SOLID principle, along with the GRASP, is often seemingly difficult subject to understand especially for beginners. I just have made the good example using Ruby code.
Single Responsibility Principle(SRP)
SRP means a single class has to have only one reason to change. This means a class needs to be clear such that what it does and what it is responsible for.
def EmployeeInfo
def age; end
def sex; end
def hobby; end
def hobby_name; end
def hobby_type; end
def payment_water; end
def payment_laundry; end
end
For instance the above Ruby code shows a class, intentionally or not, contains methods which is not that directly related to the class definition. Employee, though it can have hobby, but the hobby detail hobby_name and hobby_type is not directly related. So for instance, if we are going to change hobby_type and if it does effect hobby_name, that causes verbosity since it is the modification of HOBBY. This is just an simple example, but often voilerplate coding enhances too much methods and params in a single class, which makes class hard to read, hard to define what is going on, and such non-modularity is going to harm the entire process if we need to add/modify something in it. This means, the responsibility in each code block is not clear. So I rather do this:
-----
def Employee
def age; end
def sex; end
def hobby
Hobby.new(@key)
end
end
def Hobby
def initialize(key)
@key = key
end
def name
end
def type
end
end
...
This case, since Hobby has bunch of its attribute those are specific to that "Hobby" object, now it has been separated as a single class. With this definition, if something inner attribute or function in Hobby object altered, it does not affect Employee anymore, since these two are low-coupled and mutually independent, and connect with each other via the interface.
Open/Closed Principle
Open-Closed Principle is "Open for extension, Closed for modification." For instance,
def Car
def body; end
def tire; end
def shaft; end # stable and less likely to change
def gear; end # stable and less likely to change
end
This case, we no longer need to expose shaft and gear to public, since these two are already stable and it is less likely that those shaft and gear is going to change so far.
def Car
def body; end
def tire; end
private
def shaft; end # stable and less likely to change
def gear; end # stable and less likely to change
end
With this in mind, we can hide which is not necessary to expose for modification. Also, those classes need to be easy to be extended.
def Wagon < Car
def body
RectangledAndBigger
end
def tire
LittleBitBigger
end
end
Then just an addition of inherited class realized the requirement of new Wagon, which is the business need. If your codebase is not that open for addition and if all of the components(or non-component) are not clear whether it could be altered or not, developers are going to be messed up.

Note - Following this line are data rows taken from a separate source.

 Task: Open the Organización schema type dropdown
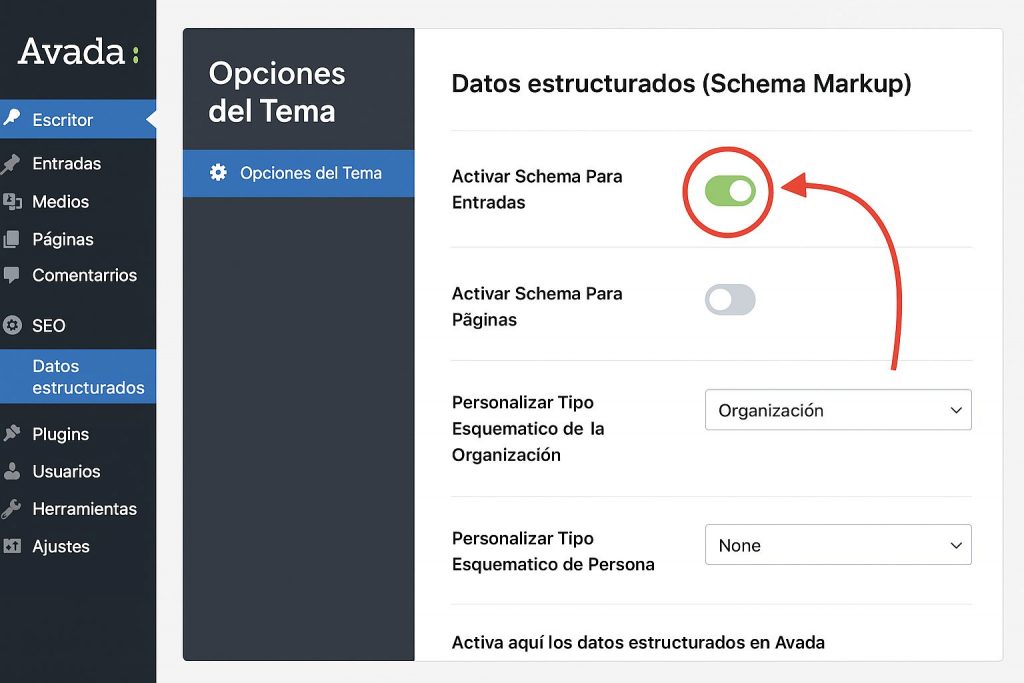point(838,410)
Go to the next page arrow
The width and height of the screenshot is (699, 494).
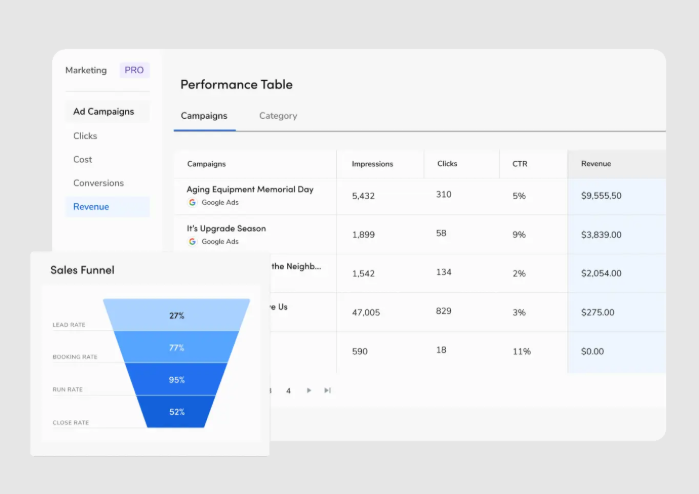pyautogui.click(x=309, y=390)
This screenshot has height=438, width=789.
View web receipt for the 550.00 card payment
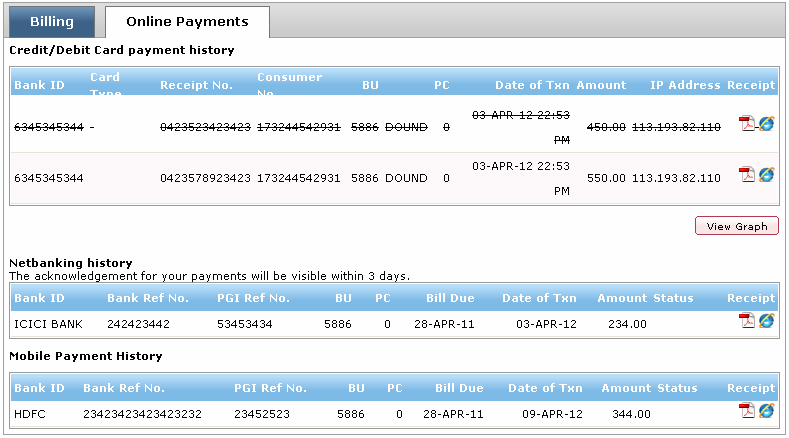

Liskov Substitution Principle
This is so easy to show an example. Under Liskov Substitution Principle, the parent class and child class (or the classes of the same Level inheriting from the same class, of course) needs to be INTERCHANGEABLE such that those interfaces(I mean, methods and values) are the same. For instance, the class String in Ruby has to_i (in general toInt) method to convert the value's type into integer.
irb> "moomin".to_i
=> 0
irb> 99.to_i
=> 99
irb> 99.99.to_i
=> 100
This is possible since these String, Integer, Float inherit from the same Object class.
Interface Segregation Principle
Just let's look at the example:
def SoftDrink
def sugar; end
def water; end
def can; end
def size; end
...
end
So that
def Pepsi < SoftDrink
end
If the SoftDrink is Pepsi, this makes sense and the class SoftDrink deserves to be its parent class to inherit from. However, how about this???
def NonSugarGreenTea < SoftDrink
def leaves; end
end
It is obvious that we do not need SUGAR of SoftDrink class to inherit from. This is not nice since NonSugarGreenTea is compelled to have sugar as its interface. Also, if the SoftDrink is not contained in Can but PetBottle, also same issue happens. So:
def SoftDrink
def water; end
def size; end
...
end
def Pepsi < SoftDrink
def can
end
end
def NonSugarGreenTea < SoftDrink
def leaves; end
def pet_bottle; end
end
Now intefaces has been segregated and they only potentially have what they only necessary. This is ISP.
Dependency Inversion Principle(DIP)
DIP means Concrete class only should be dependent on the Abstract class and vice versa is not accepted. Since anti-pattern code example explains better, I will show you the bad example below:
def SoftDrink
def some_method
Pepsi.omake
end
end
def Pepsi < SoftDrink
def self.omake
end
end
Just don't do this shit.
So the SOLID Principle is the main principle such that coders keep its codebase clean, less-couple, and easy to change.